Parker Brailsford (OL, 6’2” 275, Saguaro HS, AZ)
Brailsford, a 247 Composite 3-star iOL prospect (0.8784 compsite rating), committed to us back in May over offers from Michigan State, Oregon State, BYU and Boise State. His offer and commitment came out of nowhere, and in quick succession. Despite that, Brailsford’s commitment has been rock solid through the tumultuous transition between the Lake and DeBoer eras. Similarly, we expect Brailsford to be a rock solid contributor in the not so distant future.
When he committed, I went back and took a look at his tape, and I can see why Coach Huff was so high on Brailsford:
When watching Brailsford’s tape, what immediately jumps out to you is his versatility. If it wasn’t for giant arrows pointing him out on every play, I don’t think I’d be able to keep up with all of his shuffling along the line. In the first 5 plays of his hudl tape he played all 5 OL spots, and not only that, he looked pretty comfortable at every spot. Whether it was pulling from center (a totally underrated skill), picking up stunts in pass protection from guard (again, an underrated skill set), or simply planting guys from whatever spot he was playing, Brailsford looks like a classic UW-caliber lineman. The movement skills, the mauling-play style, and the relatively refined technique are reminiscent of the handful of OL who have recently earned early playing-time (Harris, Wattenberg, Kirkland, etc.).

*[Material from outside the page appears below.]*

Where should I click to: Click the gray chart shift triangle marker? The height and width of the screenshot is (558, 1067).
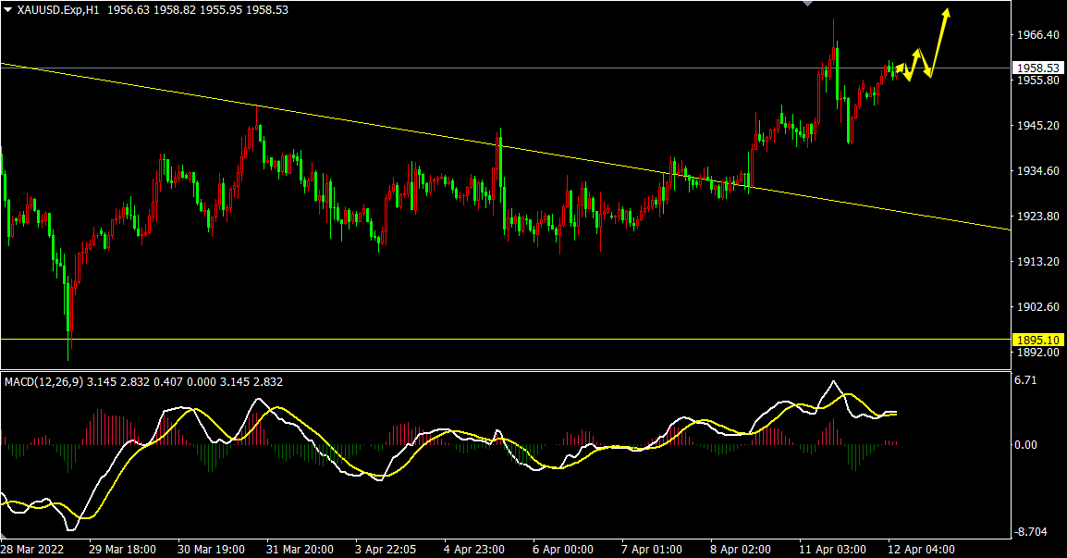(x=808, y=4)
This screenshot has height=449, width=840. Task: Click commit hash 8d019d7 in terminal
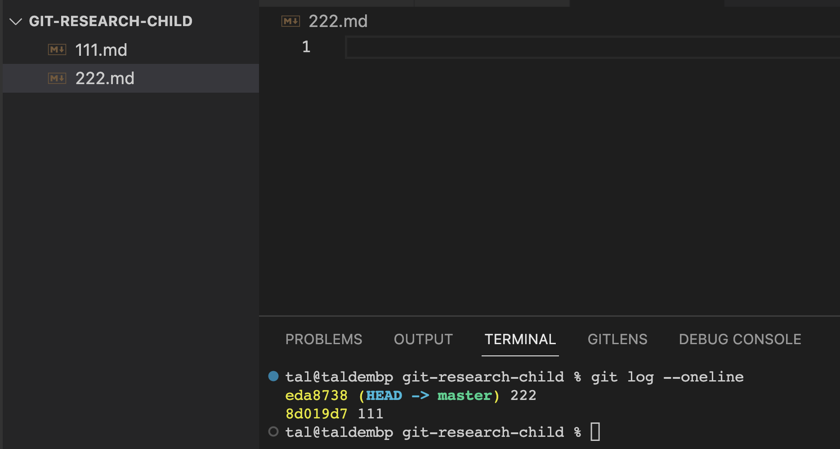click(x=317, y=414)
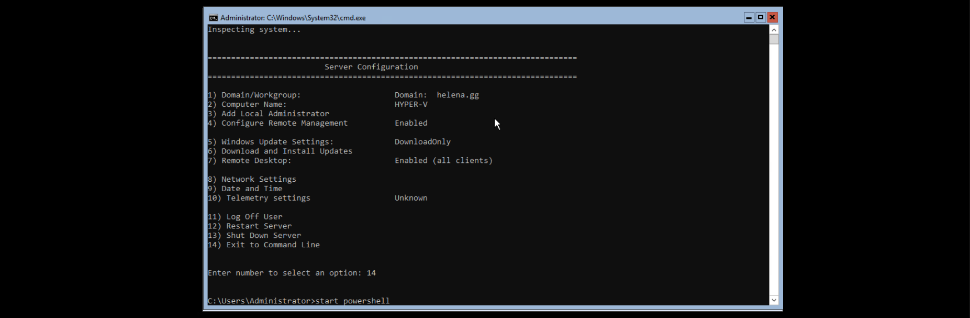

What’s also apparent from his tape is that his physique isn’t quite at the P5 level just yet. He doesn’t have the imposing build of someone like Agbo, Iuli, Ioane, or even Nabou, but he’s got a solid frame (6-2) and enough heft at 265 lbs where he could realistically be sitting at/above 300 lbs in 3 years (which would only be his sophomore season). Not to mention that extrapolating his ass-kicking power out to ~300 lbs is pretty exciting as he’s definitely punching above his weight right now.
His height is likely the limiting factor when projecting where he ends up positionally in college, but his feet and overall comfort working in space/on-the-move makes me think it’s worth reconsidering conventional thinking. As I’ve mentioned before, I have operated on the belief that OT is a hard enough position to fill that you want to try as many guys at the position as possible. Victor Curne’s success at RT at only 6-3 and with similar agility as Brailsford makes me think that even an outside chance at bringing swing tackle value to the line could be a major addition.

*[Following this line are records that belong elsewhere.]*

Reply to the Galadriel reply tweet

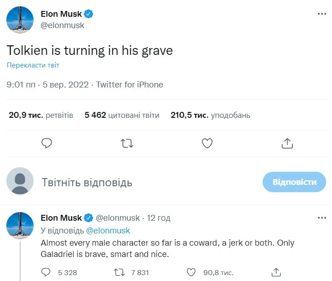coord(46,272)
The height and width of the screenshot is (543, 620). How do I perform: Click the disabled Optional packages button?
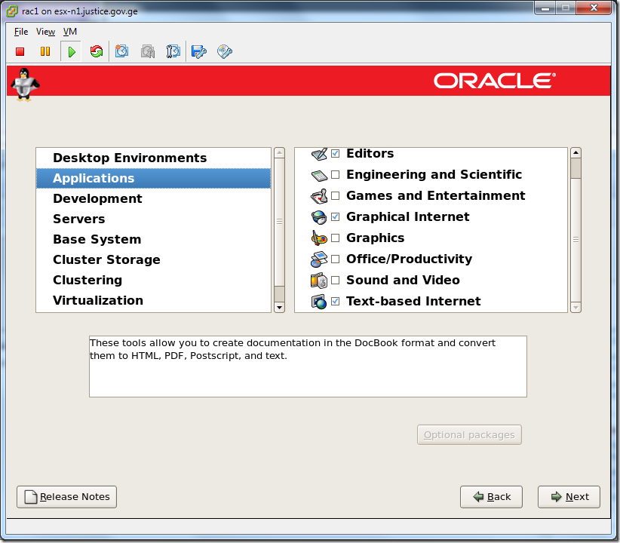(x=469, y=434)
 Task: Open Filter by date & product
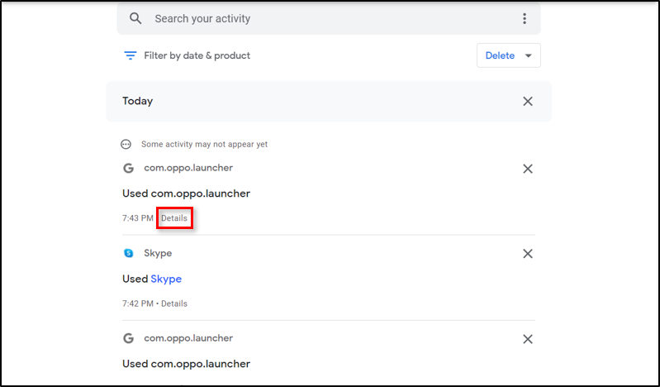[197, 55]
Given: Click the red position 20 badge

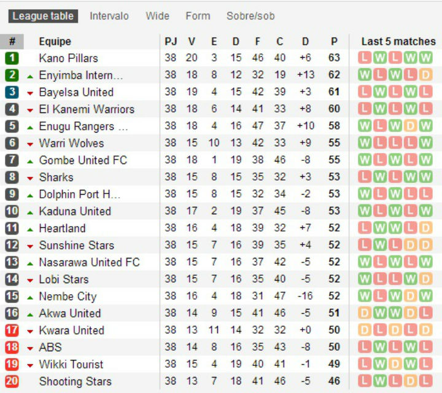Looking at the screenshot, I should point(12,381).
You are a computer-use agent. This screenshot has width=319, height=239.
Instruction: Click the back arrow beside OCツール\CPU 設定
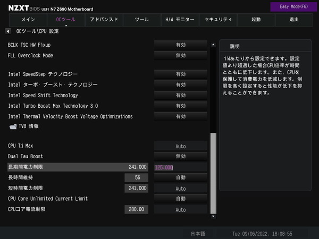click(8, 31)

That being said, it looks like Brailsford is likely slated on the iOL (specifically center). His tape is a mix between Nick Harris’ and Troy Fautanu’s, and his mix of mauling downhill blocking, movement in space, and snapping experience makes me think he could be a more talented version of Harris down the line. Giving Harris as Brailsford’s comp is too simplistic if you boil it down to two guys with similar roster listings. It’s the fact that like Harris, he has athletic traits that you’d look for in a tackle, but with the skill set of an iOL (i.e. pulling, snapping, understanding interior defensive fronts & stunts).
Since my initial evaluation, Brailsford’s Saguaro HS team has risen to the top of the Arizona HS football scene by winning the state championship in their top division, and Brailsford has established himself as one of the best offensive linemen in the state of Arizona’s ‘22 class. He’s added a few pounds since his junior season, but he’s still looking at a redshirt season in his first year on Montlake. There’s plenty of talent ahead of him (Ale, Buelow, Kalepo, Fautanu, Murao, Hatchett, Memmelaar, and Prentice), so while we might have openings at center and guard, we probably won’t need to put Brailsford on the field until he’s ready.

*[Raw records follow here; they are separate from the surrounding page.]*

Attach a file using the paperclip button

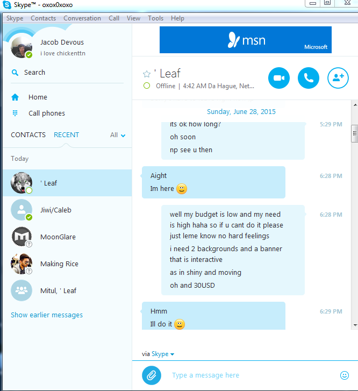point(152,375)
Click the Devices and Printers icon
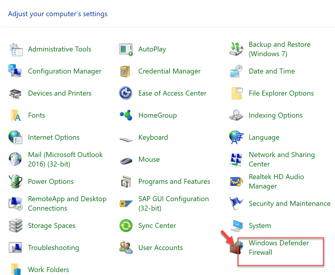The width and height of the screenshot is (335, 275). coord(16,94)
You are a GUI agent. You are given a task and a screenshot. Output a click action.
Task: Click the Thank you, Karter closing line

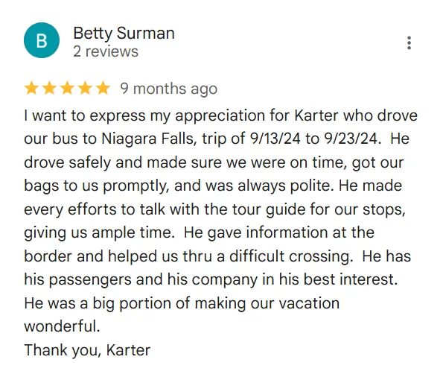(x=87, y=350)
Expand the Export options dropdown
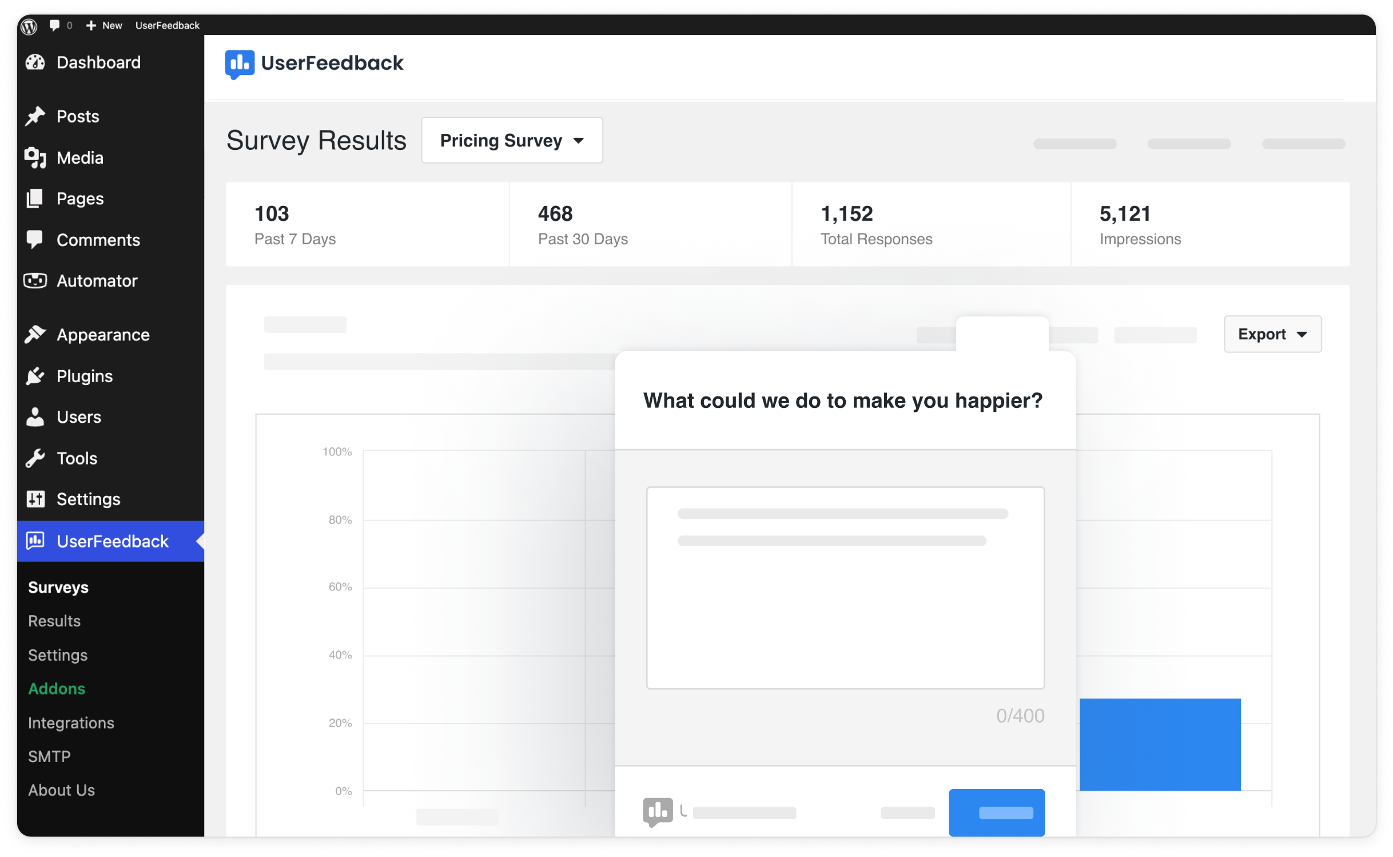Image resolution: width=1393 pixels, height=857 pixels. coord(1273,334)
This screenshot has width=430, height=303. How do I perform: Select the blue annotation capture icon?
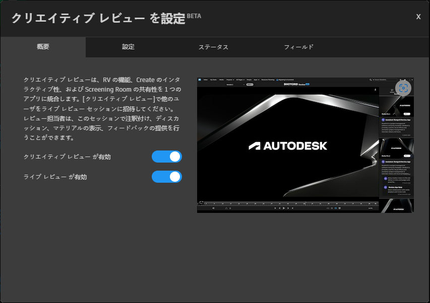coord(404,88)
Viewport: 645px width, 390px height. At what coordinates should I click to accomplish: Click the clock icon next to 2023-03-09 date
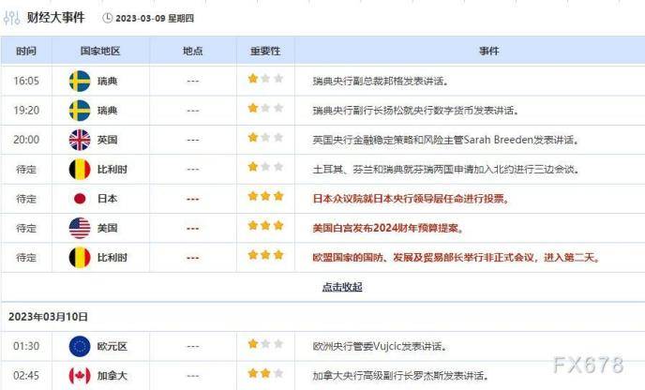(106, 17)
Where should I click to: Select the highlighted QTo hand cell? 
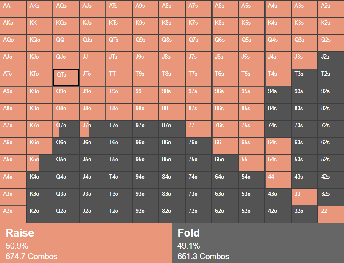[x=66, y=77]
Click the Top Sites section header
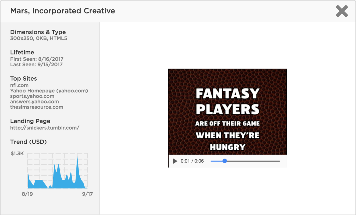Image resolution: width=356 pixels, height=215 pixels. [23, 78]
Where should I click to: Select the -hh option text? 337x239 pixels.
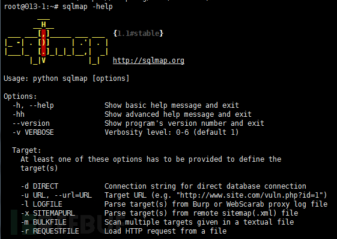(19, 114)
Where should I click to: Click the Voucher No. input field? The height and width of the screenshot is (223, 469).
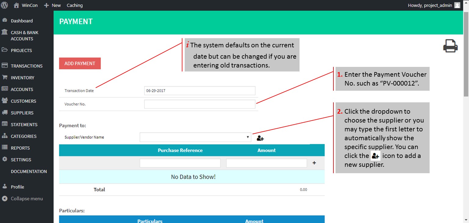200,104
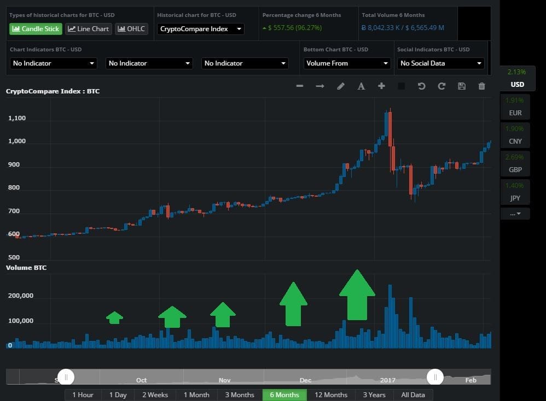Select the pencil drawing tool on the chart
The height and width of the screenshot is (401, 546).
(341, 86)
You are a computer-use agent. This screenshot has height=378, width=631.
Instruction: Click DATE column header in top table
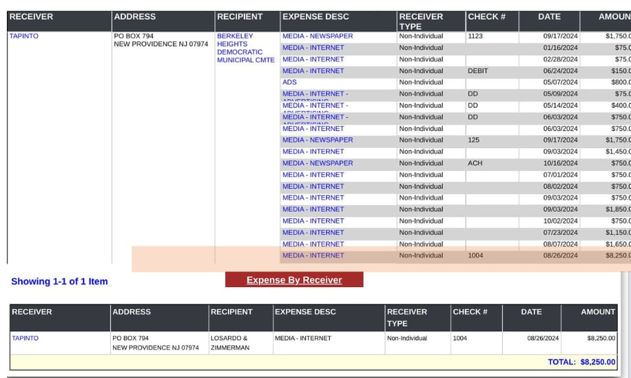click(x=548, y=17)
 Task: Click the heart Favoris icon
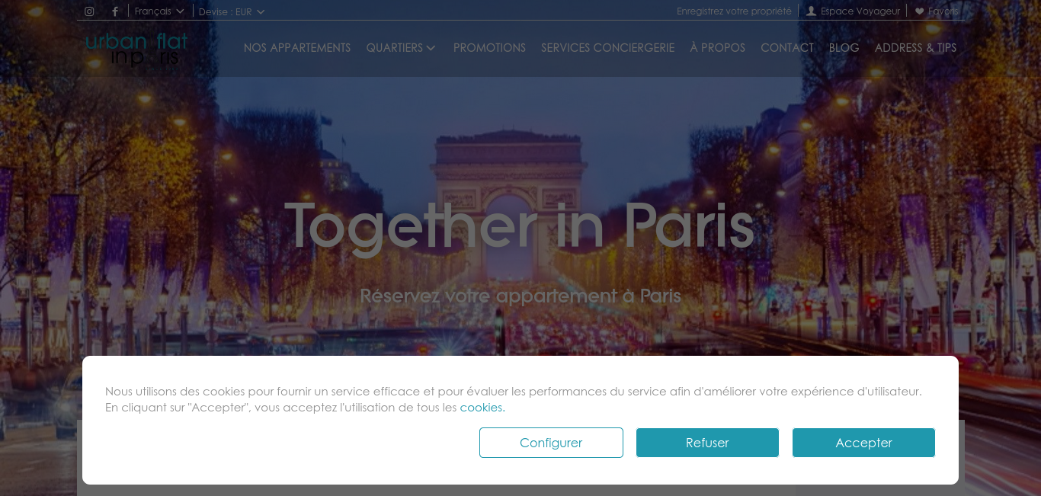coord(919,11)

It’s tough to project exactly where he fits into Kalen DeBoer and Ryan Grubbs’ offense just yet, but center is still the most likely spot. Fresno’s run game featured a lot of the inside zone, outside zone, pin and pull, and counters that we’ve become familiar with over the last few years, and between those primary concepts, there is certainly a spot for Brailsford to show off his athleticism (an athletic center in outside zone schemes is critical).
Hopes are high on Montlake for Parker Brailsford. WOOF!